Mimo zaawansowanego piłkarskiego wieku, po zwycięstwie z Marokiem i zdobycia brązowego medalu, udzielił wywiadu krajowej telewizji "HTV", w którym wyraził chęć dalszej gry w narodowych barwach. Chorwacja awansowała do finałów Ligi Narodów i to na razie jest magnesem dla Modricia. - Kiedy awansowaliśmy do finału, byłem w tej drużynie, więc byłoby to bez sensu, gdybym nie zagrał w Lidze Narodów. Potem zobaczymy, ale teraz zdecydowanie chcę zostać i zagrać w Lidze Narodów - wyznał zawodnik Realu Madryt.
Podsumował również cały mundial w wykonaniu swojej reprezentacji. - Chcieliśmy złota, byliśmy blisko.

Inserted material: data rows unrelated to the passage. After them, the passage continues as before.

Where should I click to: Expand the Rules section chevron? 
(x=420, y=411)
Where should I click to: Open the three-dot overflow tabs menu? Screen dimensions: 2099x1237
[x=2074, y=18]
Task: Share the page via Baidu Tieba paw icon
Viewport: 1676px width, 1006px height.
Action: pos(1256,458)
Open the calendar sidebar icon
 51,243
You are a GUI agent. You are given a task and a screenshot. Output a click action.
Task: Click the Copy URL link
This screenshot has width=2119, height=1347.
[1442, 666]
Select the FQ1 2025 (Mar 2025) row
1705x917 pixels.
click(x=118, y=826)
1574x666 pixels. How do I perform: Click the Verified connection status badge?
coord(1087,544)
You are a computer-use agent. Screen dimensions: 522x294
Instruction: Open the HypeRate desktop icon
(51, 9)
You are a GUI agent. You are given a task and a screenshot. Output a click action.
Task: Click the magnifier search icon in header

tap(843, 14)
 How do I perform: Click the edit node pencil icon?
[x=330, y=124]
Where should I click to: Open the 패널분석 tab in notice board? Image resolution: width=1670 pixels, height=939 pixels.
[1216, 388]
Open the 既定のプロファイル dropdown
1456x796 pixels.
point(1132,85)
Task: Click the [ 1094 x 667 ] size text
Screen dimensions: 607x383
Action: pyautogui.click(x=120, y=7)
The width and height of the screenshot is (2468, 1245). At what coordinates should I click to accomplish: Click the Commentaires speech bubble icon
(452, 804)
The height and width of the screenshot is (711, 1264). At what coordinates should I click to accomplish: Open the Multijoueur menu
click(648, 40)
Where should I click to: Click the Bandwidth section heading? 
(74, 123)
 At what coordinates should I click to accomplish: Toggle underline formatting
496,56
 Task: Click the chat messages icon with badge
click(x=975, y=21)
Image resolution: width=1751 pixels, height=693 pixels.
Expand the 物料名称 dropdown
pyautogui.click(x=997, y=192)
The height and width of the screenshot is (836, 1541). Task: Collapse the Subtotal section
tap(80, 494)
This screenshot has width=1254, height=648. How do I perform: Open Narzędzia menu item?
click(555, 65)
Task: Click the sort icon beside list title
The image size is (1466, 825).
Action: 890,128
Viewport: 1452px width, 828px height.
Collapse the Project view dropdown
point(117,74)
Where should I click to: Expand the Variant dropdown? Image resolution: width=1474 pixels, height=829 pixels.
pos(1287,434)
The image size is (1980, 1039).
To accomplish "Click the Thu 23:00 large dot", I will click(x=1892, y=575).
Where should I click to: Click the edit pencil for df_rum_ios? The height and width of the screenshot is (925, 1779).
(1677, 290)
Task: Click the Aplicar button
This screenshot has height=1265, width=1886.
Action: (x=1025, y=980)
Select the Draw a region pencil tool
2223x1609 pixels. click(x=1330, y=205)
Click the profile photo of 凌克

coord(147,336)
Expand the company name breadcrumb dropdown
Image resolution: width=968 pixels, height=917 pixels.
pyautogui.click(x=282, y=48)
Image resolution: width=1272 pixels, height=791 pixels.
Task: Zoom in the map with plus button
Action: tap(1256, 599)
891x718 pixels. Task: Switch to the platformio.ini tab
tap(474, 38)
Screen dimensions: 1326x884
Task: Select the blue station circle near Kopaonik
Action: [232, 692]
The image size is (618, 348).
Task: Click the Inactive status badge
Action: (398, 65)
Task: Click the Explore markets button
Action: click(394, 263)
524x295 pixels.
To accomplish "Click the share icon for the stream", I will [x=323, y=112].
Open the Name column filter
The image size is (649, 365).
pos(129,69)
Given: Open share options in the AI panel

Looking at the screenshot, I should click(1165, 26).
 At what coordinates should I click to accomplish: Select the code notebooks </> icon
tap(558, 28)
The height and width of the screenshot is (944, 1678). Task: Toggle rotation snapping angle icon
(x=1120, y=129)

Niestety nam się to nie udało i jest nam przykro, ale ostatecznie możemy być szczęśliwi i dumni z tego, co zrobiliśmy i jak zagraliśmy w tym turnieju. Wracamy do Chorwacji jako zwycięzcy, tego chcieliśmy i to osiągnęliśmy. Teraz bawmy się i cieszmy tym, co zrobiliśmy. To wielka sprawa - powiedział kapitan reprezentacji Chorwacji.
To jego drugi medal w drużynie narodowej. Drugi w odstępie czterech lat, gdyż "Hrvatska" w 2018 roku w Rosji zdobyła srebrny medal - w finale przegrała wówczas z Francją. - Oczywiście, że to coś wyjątkowego, cieszy mnie medal na drugich MŚ z rzędu. Jako zespół w ostatnich latach, bardzo się rozwinęliśmy, co pokazują mecze i wyniki. Chorwacja nie jest "wybrykiem" ostatnich 20 lat, ale stałą. Nie mogą już postrzegać nas jako czarnego konia, ale jako mocarstwo w piłce nożnej - mówił z dumą Luka Modrić.
37-letni kapitan reprezentacji Chorwacji imponuje również na klubowych boiskach - kilka miesięcy temu sięgnął z Realem Madryt po kolejną Ligę Mistrzów. W tym sezonie nadal jest liderem drużyny Carlo Ancelottiego. Patrząc, jak prezentuje się Modrić na boisku, nie jest utopią wiara, że zagra on również na mistrzostwach Europy w Niemczech w 2024 roku. Byłoby to piękne zwieńczenie długowiecznej kariery.